═════ Source text ═════

It’s difficult to think of a photographer who has shot as many instantly-identifiable photographs as Neil Leifer has.
As a staff photographer first for Sports Illustrated and then for Time magazine, Leifer created cover shots that became the visual headlines of the week. Who won the big heavyweight championship fight? There was a Leifer cover to tell you. What athletes were expected to take gold at the winter Olympics? Leifer’s images supplied the answer. What was the news coming out of the political conventions? Leifer's cover photos summed them up in a single shot.
By the time Leifer left Time/Life in 1990, his photographs had appeared on more than 200 Sports Illustrated, Time, and People covers—the most by any photographer at the time. During his years at SI — a magazine he began shooting for when he was just 16 years old — Leifer regularly covered every major sport, from boxing to baseball to the Olympics, and he did it with an insight and a passion that transcended mere reporting. His photos of Muhammad Ali (he shot 35 of Ali’s fights) have become one of the most comprehensive and iconic documents of any athlete in history. His photo of Ali standing over a defeated Sonny Liston in their 1965 rematch is widely considered one of the greatest sports photos of all time.
Leifer’s life in photography began when he was a kid growing up on the Lower East Side of Manhattan. There, he joined a camera club at the Henry Street Settlement. “It was just a hobby,” he recalls. “Before I really got into sports photography, I was just as keen on photographing Navy ships and jet planes. We lived right opposite the Brooklyn Navy Yard and I’d photograph the ships coming in and out of there. I’d also go out to Floyd Bennett Airfield in Brooklyn and photograph Navy jet fighters just as they were coming in to land.”

═════

Written exercise 1:
Transcribe the stretch of the Neil Leifer profile from "By the time" through "of all time.".
Written exercise 2:
According to the Neil Leifer profile, how old was Leifer when he began shooting for Sports Illustrated?

═════ Data ═════

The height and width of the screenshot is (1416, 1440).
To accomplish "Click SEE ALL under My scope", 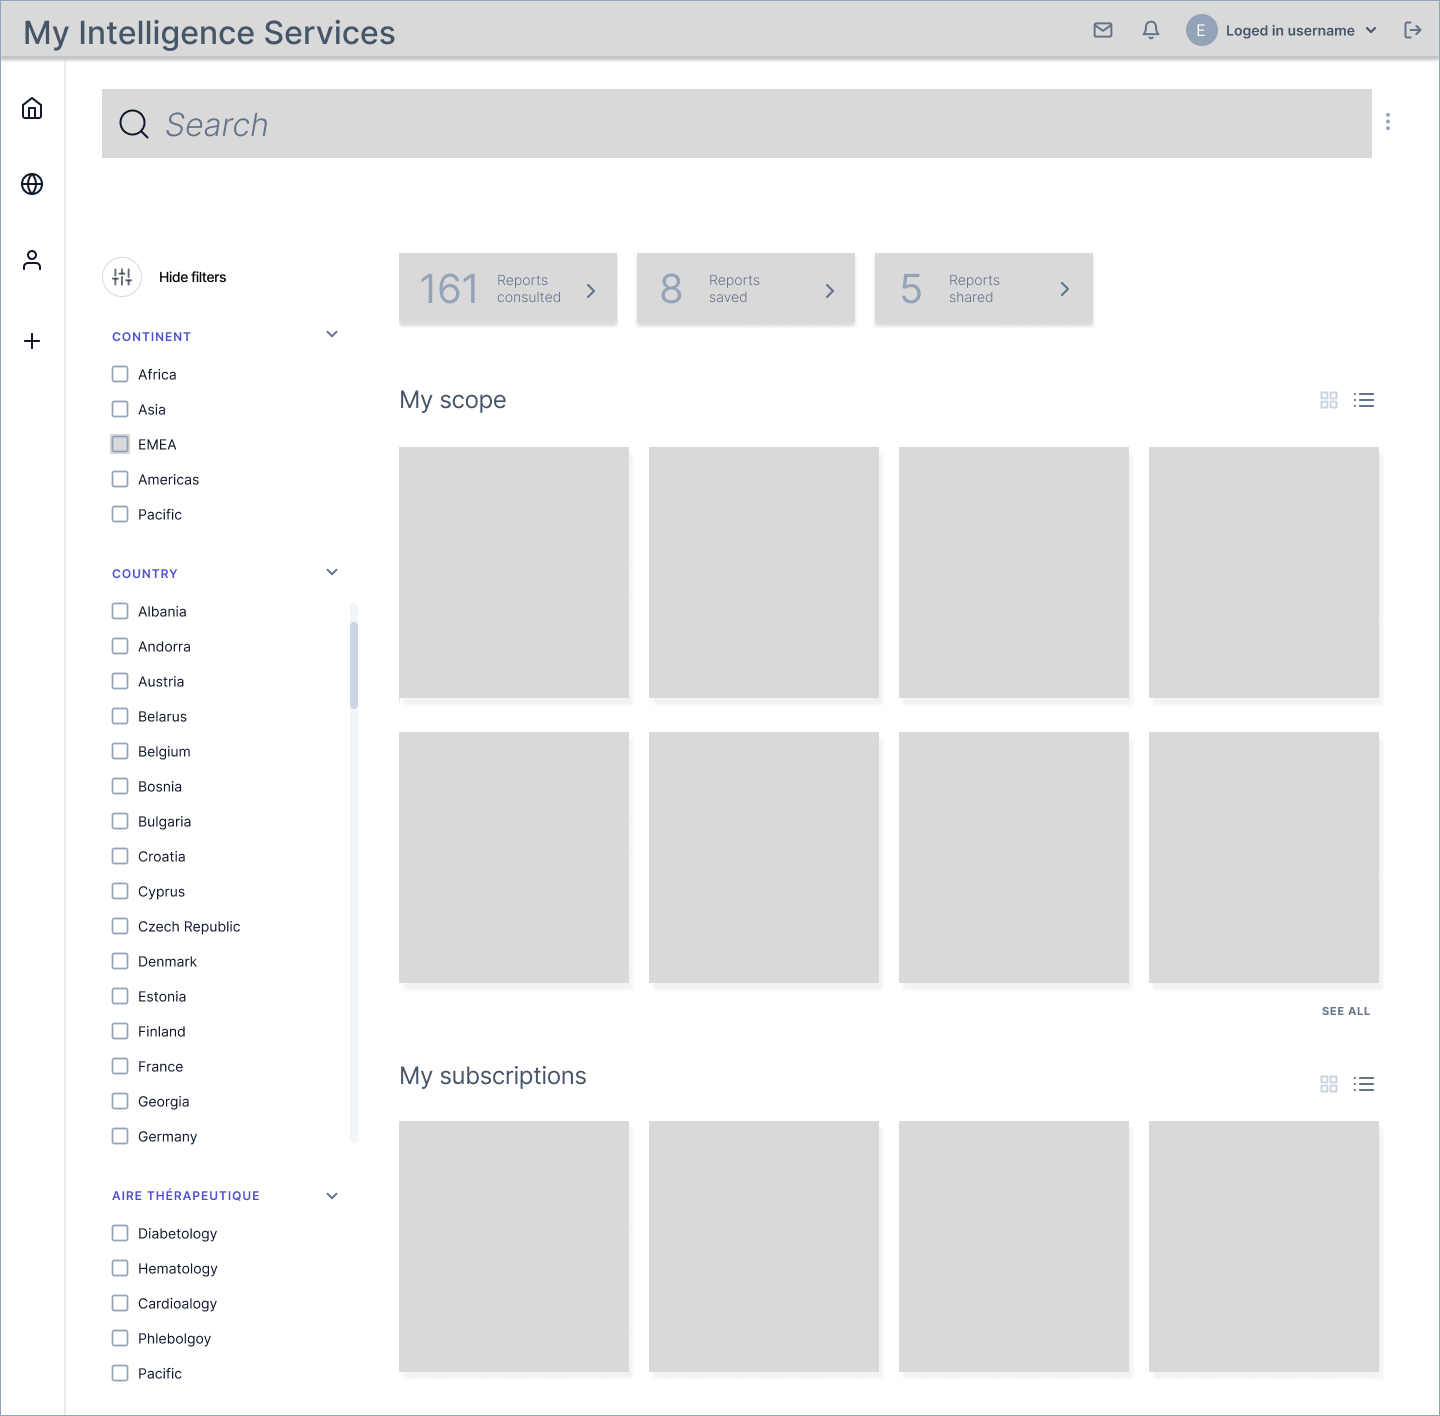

═════

Exercise answer 1:
By the time Leifer left Time/Life in 1990, his photographs had appeared on more than 200 Sports Illustrated, Time, and People covers—the most by any photographer at the time. During his years at SI — a magazine he began shooting for when he was just 16 years old — Leifer regularly covered every major sport, from boxing to baseball to the Olympics, and he did it with an insight and a passion that transcended mere reporting. His photos of Muhammad Ali (he shot 35 of Ali’s fights) have become one of the most comprehensive and iconic documents of any athlete in history. His photo of Ali standing over a defeated Sonny Liston in their 1965 rematch is widely considered one of the greatest sports photos of all time.

Exercise answer 2:
He was 16 years old.